SH53C-06
Interstellar Dust Detected by Voyager 1 Over Heliocentric Radial Distances From 5 to 132 AU

Friday, 18 December 2015: 14:40
2011 (Moscone West)
Donald A Gurnett1, Ann M Persoon1, Larry Granroth2 and William S Kurth2, (1)University of Iowa, Physics and Astronomy, Iowa City, IA, United States, (2)University of Iowa, Iowa City, IA, United States
Abstract:
The plasma wave instruments on the Voyager 1 and 2 spacecraft can detect the impact of high velocity dust particles when they strike the spacecraft body. The impacts are recognizable by a characteristic voltage pulse that they produce in the wideband electric field waveform data.

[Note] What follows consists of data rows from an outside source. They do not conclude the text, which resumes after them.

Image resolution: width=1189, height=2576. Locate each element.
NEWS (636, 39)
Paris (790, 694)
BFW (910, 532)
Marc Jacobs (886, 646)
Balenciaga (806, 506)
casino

Although the wideband receiver on Voyager 2 is no longer working, Voyager 1 has been collecting wideband data for over 37 years, starting near the Jupiter flyby at 5 AU and continuing to the most recent data beyond 132 AU. During this time a persistent level of dust impacts have been detected at a rate of about 3 to 7 impacts/ hour. We interpret these impacts as being due to interstellar dust. Using the cross-sectional area of the spacecraft high-gain antenna, 10.75 m2, as the effective impact area, and the velocity of the spacecraft relative to the 26 km/s arrival velocity of the interstellar dust, this impact rate corresponds to a flux of about (0.75 to 1.65) x 10-4 m-2 s-1. Although we do not have good knowledge of the mass of the dust particles, this flux agrees well with the interstellar dust flux published by Grün et al. [1993] from the dust detector on the Ulysses spacecraft at 5 AU. The Ulysses dust instrument showed that the mass of the interstellar dust particles ranged from about 10-15 to 10-10 grams (roughly 0.1 to 10 µm). We presume that Voyager 1 is detecting these same particles. The heliocentric radial variation can be fit within the error bars by a constant flux of about 1.2 x 10-4 m-2s-1. However, the plot of the average count rates in 20 AU bins increases steadily from 10 to 100 AU, with a notable decrease beyond 100 AU, suggesting that there might be a slightly higher flux (by a factor of two) in the outer regions of the heliosphere than in the interstellar medium.